Your goal
Every line below from the one containing "Instagram (1178, 733)" through the one containing "God jul (136, 1950)" must be transcribed exactly. Omit all lines outside that stretch.

Available records
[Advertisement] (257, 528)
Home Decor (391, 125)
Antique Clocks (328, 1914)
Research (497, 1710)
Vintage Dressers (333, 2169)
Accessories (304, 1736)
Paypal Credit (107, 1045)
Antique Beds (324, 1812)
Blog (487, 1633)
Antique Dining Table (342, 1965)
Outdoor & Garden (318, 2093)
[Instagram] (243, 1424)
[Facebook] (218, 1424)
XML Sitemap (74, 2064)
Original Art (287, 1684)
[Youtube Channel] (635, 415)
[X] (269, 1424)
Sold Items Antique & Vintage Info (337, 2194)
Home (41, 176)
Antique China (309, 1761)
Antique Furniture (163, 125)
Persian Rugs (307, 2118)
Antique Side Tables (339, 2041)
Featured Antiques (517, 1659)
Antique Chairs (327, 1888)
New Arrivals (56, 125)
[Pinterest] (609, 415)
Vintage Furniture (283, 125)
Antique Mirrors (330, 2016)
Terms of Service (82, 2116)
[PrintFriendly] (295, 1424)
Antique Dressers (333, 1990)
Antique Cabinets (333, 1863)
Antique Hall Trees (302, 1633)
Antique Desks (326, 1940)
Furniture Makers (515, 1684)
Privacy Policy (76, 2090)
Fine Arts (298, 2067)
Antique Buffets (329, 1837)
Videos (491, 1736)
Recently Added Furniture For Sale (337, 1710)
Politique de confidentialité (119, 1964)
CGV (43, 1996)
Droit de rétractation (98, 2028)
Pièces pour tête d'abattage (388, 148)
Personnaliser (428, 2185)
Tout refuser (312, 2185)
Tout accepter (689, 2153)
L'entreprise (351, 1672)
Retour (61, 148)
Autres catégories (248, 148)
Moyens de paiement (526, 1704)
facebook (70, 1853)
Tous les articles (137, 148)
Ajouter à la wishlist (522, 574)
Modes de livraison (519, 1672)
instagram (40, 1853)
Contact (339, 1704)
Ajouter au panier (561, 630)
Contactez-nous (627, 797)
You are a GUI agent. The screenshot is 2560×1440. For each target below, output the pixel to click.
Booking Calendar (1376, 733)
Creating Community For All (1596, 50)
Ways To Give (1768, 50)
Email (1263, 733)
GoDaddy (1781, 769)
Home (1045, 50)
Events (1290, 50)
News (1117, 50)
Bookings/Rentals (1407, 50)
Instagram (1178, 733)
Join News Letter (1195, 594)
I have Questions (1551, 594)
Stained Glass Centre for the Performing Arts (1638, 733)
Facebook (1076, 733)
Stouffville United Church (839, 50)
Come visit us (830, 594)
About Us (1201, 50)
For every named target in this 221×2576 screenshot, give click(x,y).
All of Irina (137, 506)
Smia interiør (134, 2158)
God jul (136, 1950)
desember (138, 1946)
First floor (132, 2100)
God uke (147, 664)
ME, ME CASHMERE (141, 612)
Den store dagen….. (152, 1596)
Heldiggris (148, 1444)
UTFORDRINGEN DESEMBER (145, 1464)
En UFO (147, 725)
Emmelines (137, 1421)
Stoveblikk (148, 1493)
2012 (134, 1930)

Solved problem
Instagram (1178, 733)
Join News Letter (1195, 594)
I have Questions (1551, 594)
Stained Glass Centre for the Performing Arts (1638, 733)
Facebook (1076, 733)
Stouffville United Church (839, 50)
Come visit us (830, 594)
About Us (1201, 50)
For every named target in this 221×2576 screenshot, give click(x,y).
All of Irina (137, 506)
Smia interiør (134, 2158)
God jul (136, 1950)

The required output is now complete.